Much has of course changed since Montesquieu wrote The Spirit of the Laws. But it is not in the specifics that he remains important to representative democracies today. It is for the principle—that the powers of the state should be checked by each other. His interests in other cultures and states led him to examine the forms of government and distribution of power and see where liberty is best attained. His warning that this concentration of power can lead to despotism (populist or otherwise) even in democratic structures remains undoubtedly relevant. In effect, Montesquieu's ideal of complete separation of powers is probably unattainable. His work clearly shows that by separation, he did not mean unconnected, but rather a structure where the three parts serve the whole, but also strive towards checking the disproportionate increase in each other's powers.

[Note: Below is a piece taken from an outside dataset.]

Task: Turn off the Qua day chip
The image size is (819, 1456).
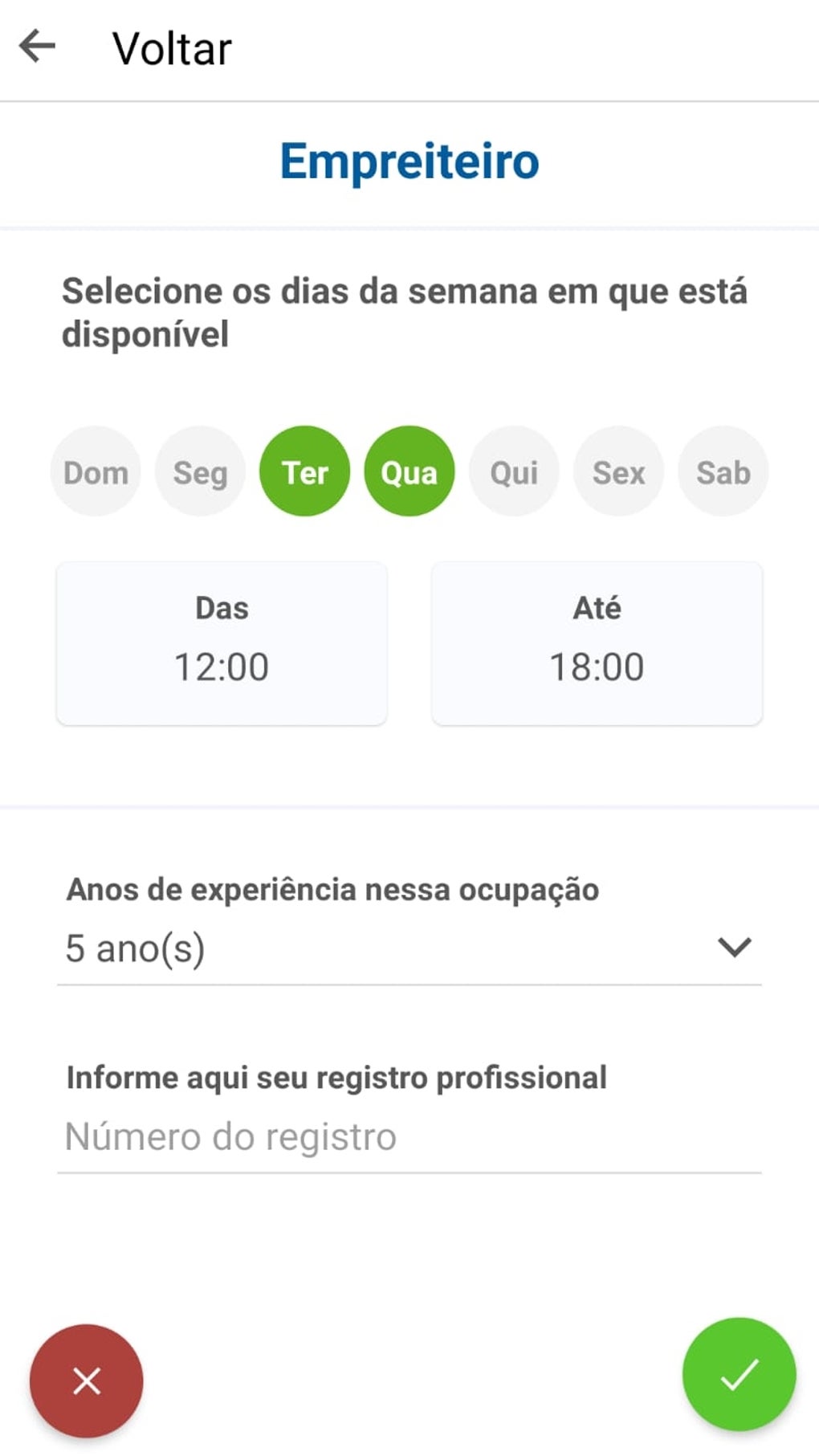Action: 409,471
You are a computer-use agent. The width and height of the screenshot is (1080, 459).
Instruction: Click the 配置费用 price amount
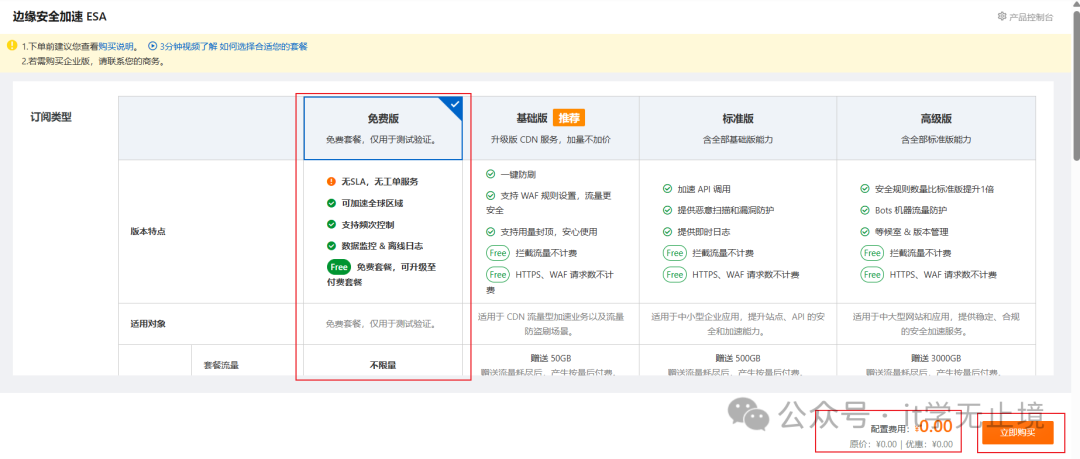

Following Montesquieu's line of thought, it stands that the sometimes so-called fourth power, that is the media, though not part of the state structure, because of its essentially public-service nature, must also remain separate and independent. The US Constitution, which owes much of its spirit to the works of Montesquieu and his peers, through the first amendment of the Bill of Rights, established that principle: no law shall be passed that can potentially prohibit the free exercise of the freedom of speech, or of the press. Relatively younger, we as a nation incorporated these rights and the state structure's mechanism for checks and balances in our Constitution when it was drafted. How strongly we have strived since then to ensure that this ideal is translated to reality is a different question altogether.


Moyukh Mahtab is a member of the editorial team at The Daily Star.